10 Responses to About

  1. Patricia Maguire says:

    Amazing travels. I went to school with you, same class, mutual friends. Here I am sixty one and still craving an education. I’ll read your Blog and maybe learn a thing or two.

    • Tom Hopp says:

      Hi Trish,
      Thanks for stopping by. Yeah, my life has been quite an adventure for a kid from the small town of West Seattle. I hope yours has been adventuresome too. Stop by again. I try to update my blog at least weekly, and often with something related to my roots on the west side.

  2. betty hopp says:

    found your blog on facebook so of course i read it.dinosar history is interesting,am most interested in your history as part of it is mine to(my claim to fame?) now, as far nas immitex goes can you do anything about my wrinkles? (smile) seriously is it true your connected to the discovery of interferon? i have hep c,the resistant strain and was not given treatment but maybe in the future as it improves(ie side effects/success rates with my strain of hep.c) maybe your work will save my life! talk about full circle.amlooking forward to reading dino wars.

    • Tom Hopp says:

      Hi Betty. Yes, I worked on some of the original interferon studies years ago, but it’s been quite a while. Take care of that hepatitis C. It’s a nasty one, as you know.

  3. lkheads says:

    Are you referring to the original interferon studies conducted at the New York Blood Center in collaboration with Sloan Kettering Memorial back in the early 80’s?

  4. Tom Hopp says:

    Yep, I was the purification guy who got the interferon from human white blood cells. Hard work, soon to be simplified by cloned interferon.

  5. lkheads says:

    I’ve always been a science fiction enthusiast and a friend of mine who writes science fiction short stories was talking about Earthfall, and anticipating your new book. The middle initial and the ‘sci-fi author’ title threw me a little, but I thought it was likely you. I worked there at the Blood Center in the same dept for Bernie (Dr. Horowitz) at the same time you did; I was his admin asst. It’s great to see how well you’re doing, how far you’ve come, and how many incredible things clearly lie ahead. My friend just loaned me Blood on the Moon to start with; I’m looking forward to a great read, and the start of what is now a trilogy. Kudos!

    • Tom Hopp says:

      I remember you very well, Kirstin.

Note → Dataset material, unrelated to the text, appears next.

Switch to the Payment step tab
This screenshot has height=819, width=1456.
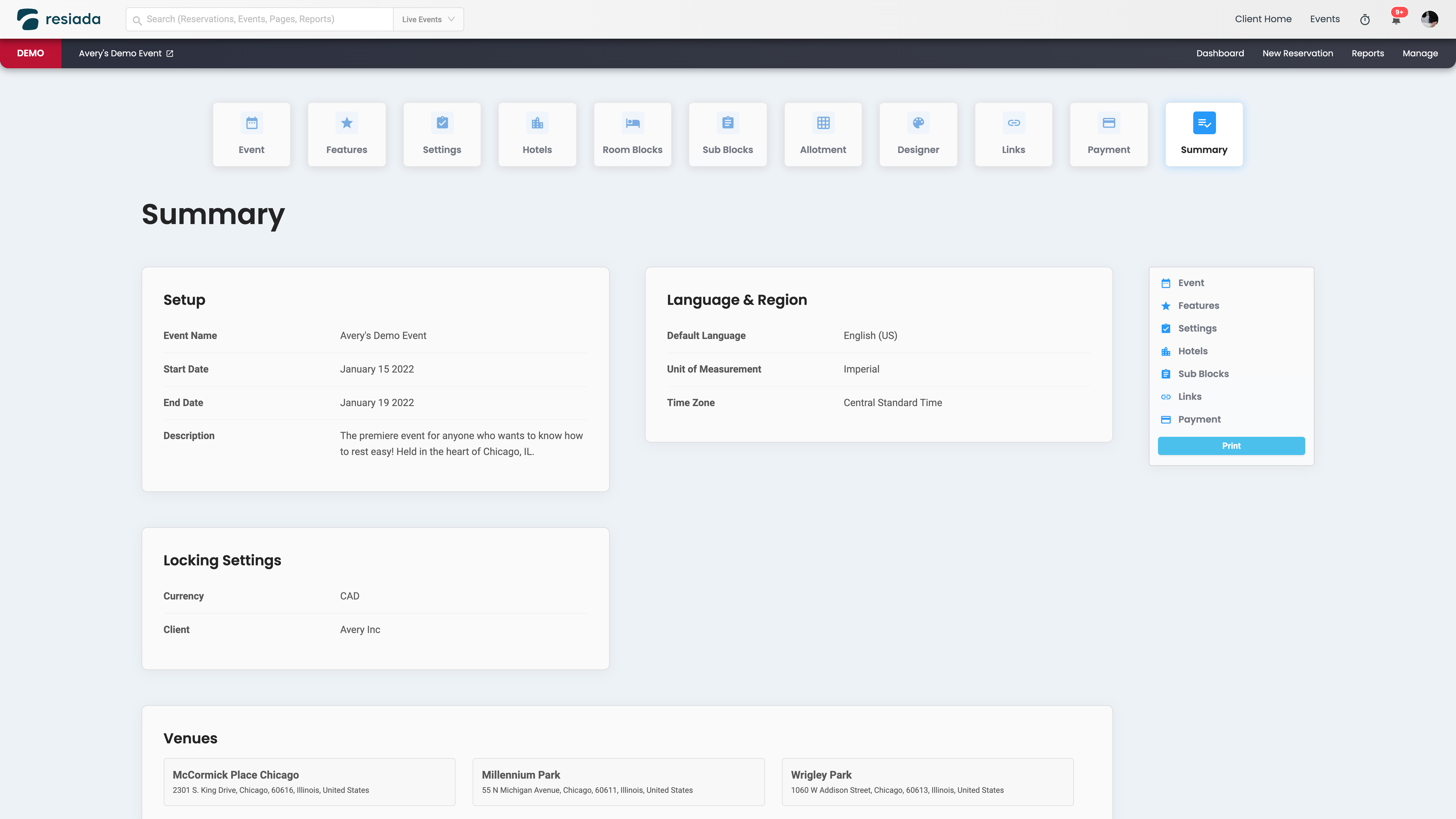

Didn’t we get an ovation one time at the City Limits country dance club after we ten-stepped our brains out to Charlie Daniels’ Orange Blossom Special? Urban Cowboy days in New York City. Good times.

  6. lkheads says:

    Omigosh, too funny!! Yes – yes we did, and yes, they were really fun times; a little crazy, but an awful lot of fun! It’s good to be in touch Hopp, and again, I’m truly so happy to read about everything you’ve accomplished; not the least of which is this newest, and I’m sure, well-deserved honor by your alma mater – who’d have thunk it, huh? Well, if time hasn’t changed you too much, I’m sure you’ll have no trouble submitting a fittingly impressive resume. I’m certainly impressed! Well, keep ten-stepping my friend; I’ll be sure to check in from time to time just to keep up with what I’m sure are many ovations still to come your way!

  7. Julie Brady says:

    Tom, I found your blog when Googling “windchimes noise” as I have found myself in that predicament of next door neighbor with 3 windchimes hanging off her carport. My bedroom and living room are next to that carport. That’s over a year and a half of earplugs at night to sleep. Here in Leesburg, FL, we have a lot of windy weather and nothing has seemed to faze the ding donging clanking of said windchimes. Couple that with her incessant banging of the shed and house door, you could stick a fork in me as I am done. Then, she started hammering on the bottom of a round barrel. I live in a 55+ community which in itself is a bizarre oxymoron. My neighbor is in her early 80s and has expressed her extreme discontent with my yard work and landscape improvements. It got so bad this past week that I had to remove everything from my side yard. Being courteous and nice won’t get it with this controlling neighbor. She has complained to the park manager on numerous occasions — you’d think I was destroying the neighborhood. So, in light of all this madness, thanks for a couple of laughs!!